◆ Work request ◆
Copy out exactly the lines below that run from the one holding "You are a computer-use agent." to the one holding "Instruction: Click the", keeping both of those lines and no others.

◆ The data ◆

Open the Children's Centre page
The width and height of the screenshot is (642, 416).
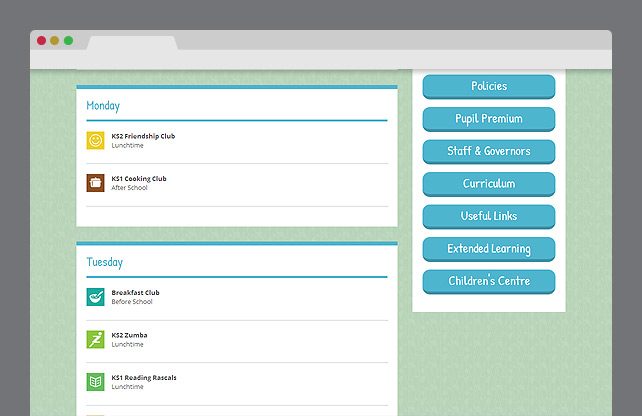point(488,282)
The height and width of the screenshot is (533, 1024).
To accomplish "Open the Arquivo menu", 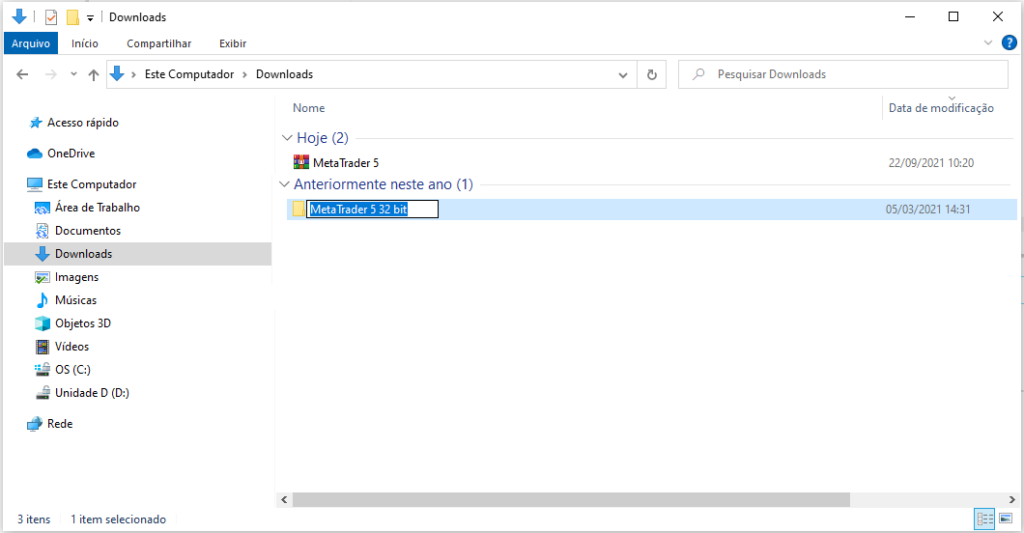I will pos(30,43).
--
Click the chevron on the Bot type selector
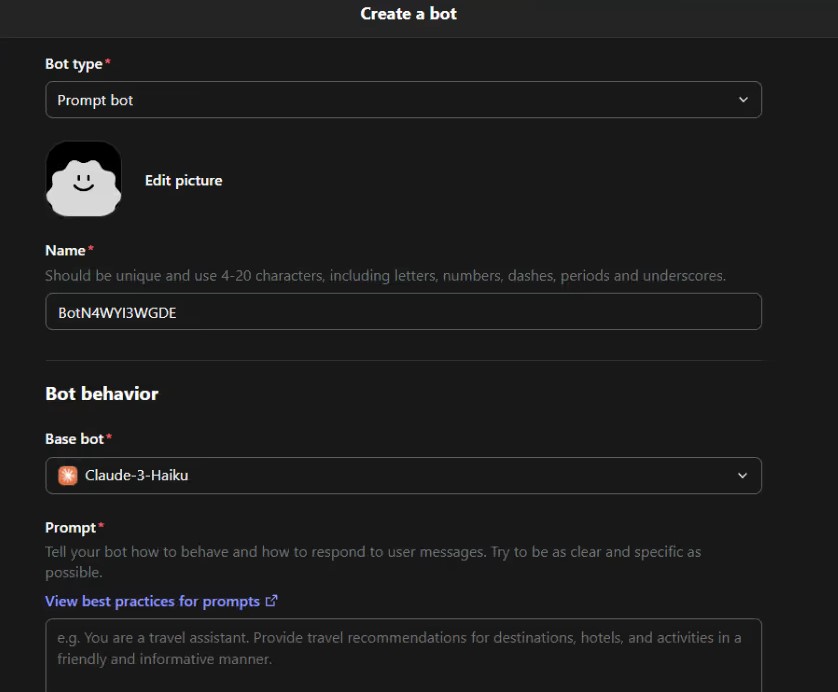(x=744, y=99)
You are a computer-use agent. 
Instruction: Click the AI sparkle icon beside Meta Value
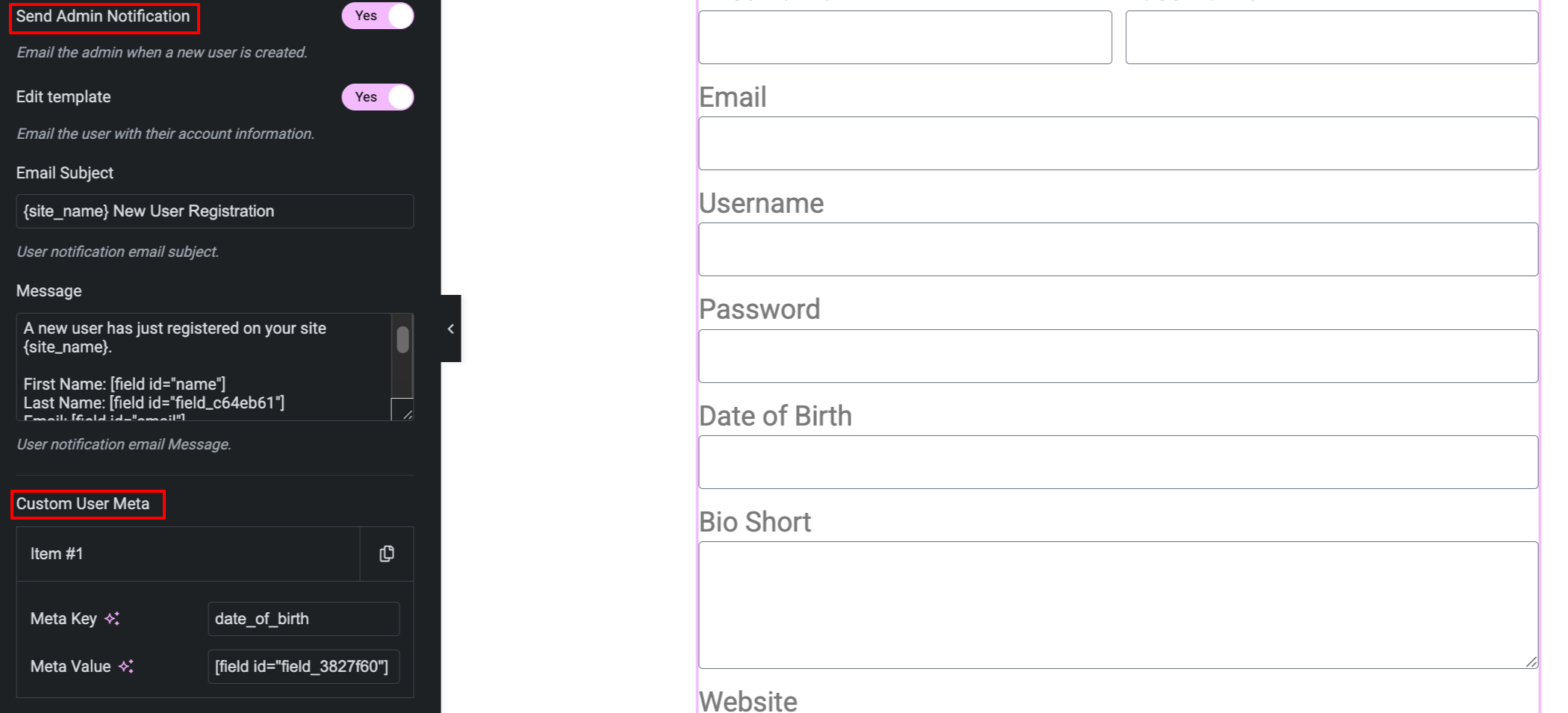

◆ Answer section ◆
You are a computer-use agent. 
Instruction: Click the AI sparkle icon beside Meta Value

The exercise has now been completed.